There have been many times in New York City that I have seen people make professions of faith that seemed quite heart-felt, but when faced with serious consequences if they maintained their identification with Christ (e.g. missing the opportunity for a new sexual partner or some major professional setback) they bailed on their Christian commitment. The probable reason was that they had not undergone deeper 'world-view change'. They had fitted Christ to their individualistic world-view rather than fitting their world-view to Christ. They professed faith simply because Christianity worked for them, and not because they grasped it as true whether it is 'working' for them this year or not! They had not experienced a 'power-encounter' between the gospel and their individualistic world-view. I think apologetics does need to be 'post-modern.' It does need to adapt to post-modern sensibilities. But it must challenge those sensibilities too. There do need to be 'arguments.' Christianity must be perceived to be true, even though less rationalistic cultures will not demand watertight proofs like the older high-modern western society did.

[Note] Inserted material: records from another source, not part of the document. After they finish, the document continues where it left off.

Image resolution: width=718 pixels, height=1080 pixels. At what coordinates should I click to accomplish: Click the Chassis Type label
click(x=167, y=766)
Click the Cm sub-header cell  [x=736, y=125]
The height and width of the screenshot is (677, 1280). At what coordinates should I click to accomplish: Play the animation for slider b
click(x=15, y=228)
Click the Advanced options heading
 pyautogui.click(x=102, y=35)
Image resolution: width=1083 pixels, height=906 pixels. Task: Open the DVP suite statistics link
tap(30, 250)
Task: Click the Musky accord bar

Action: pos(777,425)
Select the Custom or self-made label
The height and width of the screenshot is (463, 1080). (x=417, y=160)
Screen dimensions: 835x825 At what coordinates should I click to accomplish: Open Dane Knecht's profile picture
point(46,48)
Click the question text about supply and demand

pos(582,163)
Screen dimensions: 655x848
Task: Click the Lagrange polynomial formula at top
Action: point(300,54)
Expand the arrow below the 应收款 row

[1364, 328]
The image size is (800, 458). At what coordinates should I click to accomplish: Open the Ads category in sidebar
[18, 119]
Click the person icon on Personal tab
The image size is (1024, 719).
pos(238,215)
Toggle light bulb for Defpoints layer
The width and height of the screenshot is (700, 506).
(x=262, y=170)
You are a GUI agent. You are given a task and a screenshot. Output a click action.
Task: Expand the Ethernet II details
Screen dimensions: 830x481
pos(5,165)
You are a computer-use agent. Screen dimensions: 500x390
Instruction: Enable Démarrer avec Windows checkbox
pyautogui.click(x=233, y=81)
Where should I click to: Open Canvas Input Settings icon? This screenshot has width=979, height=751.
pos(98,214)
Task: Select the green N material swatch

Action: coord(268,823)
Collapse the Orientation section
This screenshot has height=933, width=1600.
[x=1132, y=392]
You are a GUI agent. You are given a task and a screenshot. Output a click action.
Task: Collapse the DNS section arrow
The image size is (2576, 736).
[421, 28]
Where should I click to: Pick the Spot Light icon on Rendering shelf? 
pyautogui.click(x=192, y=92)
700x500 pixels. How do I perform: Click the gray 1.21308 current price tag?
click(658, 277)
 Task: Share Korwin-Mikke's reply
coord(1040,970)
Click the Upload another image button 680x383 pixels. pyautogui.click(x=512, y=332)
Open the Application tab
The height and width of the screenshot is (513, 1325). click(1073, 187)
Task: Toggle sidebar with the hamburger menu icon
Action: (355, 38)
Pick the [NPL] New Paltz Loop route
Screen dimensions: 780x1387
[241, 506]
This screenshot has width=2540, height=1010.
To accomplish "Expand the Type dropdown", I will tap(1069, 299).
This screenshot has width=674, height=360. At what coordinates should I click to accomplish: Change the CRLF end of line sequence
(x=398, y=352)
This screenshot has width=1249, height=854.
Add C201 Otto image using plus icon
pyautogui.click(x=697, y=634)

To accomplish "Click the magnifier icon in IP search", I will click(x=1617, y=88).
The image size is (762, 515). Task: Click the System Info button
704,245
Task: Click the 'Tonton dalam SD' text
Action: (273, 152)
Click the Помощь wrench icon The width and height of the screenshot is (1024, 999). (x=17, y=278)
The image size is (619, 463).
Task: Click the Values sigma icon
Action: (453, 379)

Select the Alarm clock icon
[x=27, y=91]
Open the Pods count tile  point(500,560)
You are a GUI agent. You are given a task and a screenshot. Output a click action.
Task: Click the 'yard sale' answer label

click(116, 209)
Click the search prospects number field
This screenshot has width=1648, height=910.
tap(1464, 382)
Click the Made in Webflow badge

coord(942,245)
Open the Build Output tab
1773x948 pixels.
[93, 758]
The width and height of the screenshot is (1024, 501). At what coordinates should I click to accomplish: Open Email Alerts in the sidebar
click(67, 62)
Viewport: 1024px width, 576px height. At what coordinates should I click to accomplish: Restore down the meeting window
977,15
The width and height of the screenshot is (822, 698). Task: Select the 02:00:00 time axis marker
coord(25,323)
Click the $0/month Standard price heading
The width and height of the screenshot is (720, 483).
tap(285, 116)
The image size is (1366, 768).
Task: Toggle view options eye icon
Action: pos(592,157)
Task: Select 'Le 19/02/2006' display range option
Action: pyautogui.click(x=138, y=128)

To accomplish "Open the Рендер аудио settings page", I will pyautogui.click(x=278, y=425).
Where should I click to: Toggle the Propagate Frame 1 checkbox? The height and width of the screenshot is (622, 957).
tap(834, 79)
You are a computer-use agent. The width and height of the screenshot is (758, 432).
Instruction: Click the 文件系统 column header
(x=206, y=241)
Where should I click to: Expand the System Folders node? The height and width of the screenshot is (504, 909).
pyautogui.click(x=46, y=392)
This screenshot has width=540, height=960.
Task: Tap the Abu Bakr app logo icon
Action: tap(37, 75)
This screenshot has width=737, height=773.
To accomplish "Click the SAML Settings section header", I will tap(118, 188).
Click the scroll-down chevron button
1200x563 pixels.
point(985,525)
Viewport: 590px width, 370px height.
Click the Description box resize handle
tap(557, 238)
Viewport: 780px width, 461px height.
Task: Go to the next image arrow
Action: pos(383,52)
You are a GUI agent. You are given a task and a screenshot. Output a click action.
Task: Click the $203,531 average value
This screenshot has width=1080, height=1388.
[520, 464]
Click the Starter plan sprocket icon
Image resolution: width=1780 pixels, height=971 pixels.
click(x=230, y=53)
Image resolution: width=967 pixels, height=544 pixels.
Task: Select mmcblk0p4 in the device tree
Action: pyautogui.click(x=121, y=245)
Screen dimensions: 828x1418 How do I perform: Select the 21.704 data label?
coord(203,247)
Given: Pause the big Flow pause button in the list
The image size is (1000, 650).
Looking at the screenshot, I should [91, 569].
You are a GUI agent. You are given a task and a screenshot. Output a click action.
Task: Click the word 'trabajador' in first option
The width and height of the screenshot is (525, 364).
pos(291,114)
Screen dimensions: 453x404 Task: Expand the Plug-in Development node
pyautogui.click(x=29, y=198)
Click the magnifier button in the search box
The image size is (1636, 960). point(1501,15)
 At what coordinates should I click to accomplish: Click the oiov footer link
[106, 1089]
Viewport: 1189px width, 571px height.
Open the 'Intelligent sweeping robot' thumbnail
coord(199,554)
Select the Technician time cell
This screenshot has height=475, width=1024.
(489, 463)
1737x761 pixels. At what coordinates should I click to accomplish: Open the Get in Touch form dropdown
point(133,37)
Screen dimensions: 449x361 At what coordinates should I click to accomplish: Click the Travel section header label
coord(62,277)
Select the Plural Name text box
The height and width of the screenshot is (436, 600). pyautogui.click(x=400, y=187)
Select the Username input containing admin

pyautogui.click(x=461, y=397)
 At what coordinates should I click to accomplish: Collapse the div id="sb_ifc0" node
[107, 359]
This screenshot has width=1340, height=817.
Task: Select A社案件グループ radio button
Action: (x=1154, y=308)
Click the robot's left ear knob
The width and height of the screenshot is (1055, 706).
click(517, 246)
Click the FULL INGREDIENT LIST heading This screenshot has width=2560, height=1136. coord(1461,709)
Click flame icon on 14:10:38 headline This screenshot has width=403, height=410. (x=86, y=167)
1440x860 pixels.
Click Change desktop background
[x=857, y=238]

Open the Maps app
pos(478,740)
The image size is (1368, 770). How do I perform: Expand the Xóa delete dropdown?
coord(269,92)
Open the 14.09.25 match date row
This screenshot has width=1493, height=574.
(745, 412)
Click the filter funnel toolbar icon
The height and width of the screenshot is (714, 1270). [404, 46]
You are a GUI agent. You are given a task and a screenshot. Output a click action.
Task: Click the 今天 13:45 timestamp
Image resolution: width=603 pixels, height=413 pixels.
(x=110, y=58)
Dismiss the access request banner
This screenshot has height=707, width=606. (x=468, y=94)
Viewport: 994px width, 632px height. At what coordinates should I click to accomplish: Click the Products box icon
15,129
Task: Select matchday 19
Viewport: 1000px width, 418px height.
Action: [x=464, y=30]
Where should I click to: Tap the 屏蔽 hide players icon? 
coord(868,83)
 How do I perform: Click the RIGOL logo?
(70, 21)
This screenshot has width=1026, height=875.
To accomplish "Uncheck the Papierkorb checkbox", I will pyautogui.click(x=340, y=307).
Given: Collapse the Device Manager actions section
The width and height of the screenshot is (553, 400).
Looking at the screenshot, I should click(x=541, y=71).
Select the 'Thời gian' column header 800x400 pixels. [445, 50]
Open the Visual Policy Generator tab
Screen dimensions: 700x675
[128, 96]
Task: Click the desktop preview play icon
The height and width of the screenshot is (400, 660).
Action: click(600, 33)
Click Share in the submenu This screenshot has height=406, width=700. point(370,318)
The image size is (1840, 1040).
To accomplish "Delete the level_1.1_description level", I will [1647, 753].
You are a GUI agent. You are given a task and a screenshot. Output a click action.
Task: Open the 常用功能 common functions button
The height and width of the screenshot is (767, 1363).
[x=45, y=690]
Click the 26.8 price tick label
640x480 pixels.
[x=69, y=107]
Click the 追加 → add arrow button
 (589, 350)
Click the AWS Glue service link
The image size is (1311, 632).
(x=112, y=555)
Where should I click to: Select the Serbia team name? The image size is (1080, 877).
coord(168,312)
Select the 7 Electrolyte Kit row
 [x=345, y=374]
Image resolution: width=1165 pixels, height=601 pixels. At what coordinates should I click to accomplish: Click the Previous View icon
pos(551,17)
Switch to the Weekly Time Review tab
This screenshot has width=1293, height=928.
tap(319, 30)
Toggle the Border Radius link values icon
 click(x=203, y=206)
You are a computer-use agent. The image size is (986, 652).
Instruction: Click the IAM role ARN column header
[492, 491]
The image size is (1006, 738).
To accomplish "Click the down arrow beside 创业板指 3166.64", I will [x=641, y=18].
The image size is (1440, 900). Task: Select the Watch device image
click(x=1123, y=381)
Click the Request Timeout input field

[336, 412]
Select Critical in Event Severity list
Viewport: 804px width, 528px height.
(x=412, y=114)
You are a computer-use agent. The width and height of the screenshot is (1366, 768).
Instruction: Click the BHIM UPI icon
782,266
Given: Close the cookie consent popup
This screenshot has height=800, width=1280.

Brilliant! This together with the "Two Kinds of People" post has cheered me greatly. We can provide an intelligent position to a post-modern world. In many ways the New Testament addresses the post-modern world - first Century Greek culture resembled post-modernism in some ways. Thanks for this! I'm still a relative newcomer to your blog but I'm absolutely enjoying it (joke intended!)
Catez
Posted by: Catez | October 11, 2004 at 06:57 PM
I attended Redeemer Presbyterian in New York prior to relocating to South Florida and can tell you that Keller is amazing at entering into the different cultural narratives that encompass New York City. And his preaching is at once intriguing, convincing, compassionate, and cross-centric.
The article on Defeater Beliefs is a must read, especially for those of us who tend to be stale in our evangelism, or who adopt a one size fits all approach, ignoring the diversity in which God has created us.
Much like Paul was able to enter the Greek culture and evangelize the Stoics and Epicureans, so we too must be conversant with postmodernism in America. The advancement of the Gospel depends on it.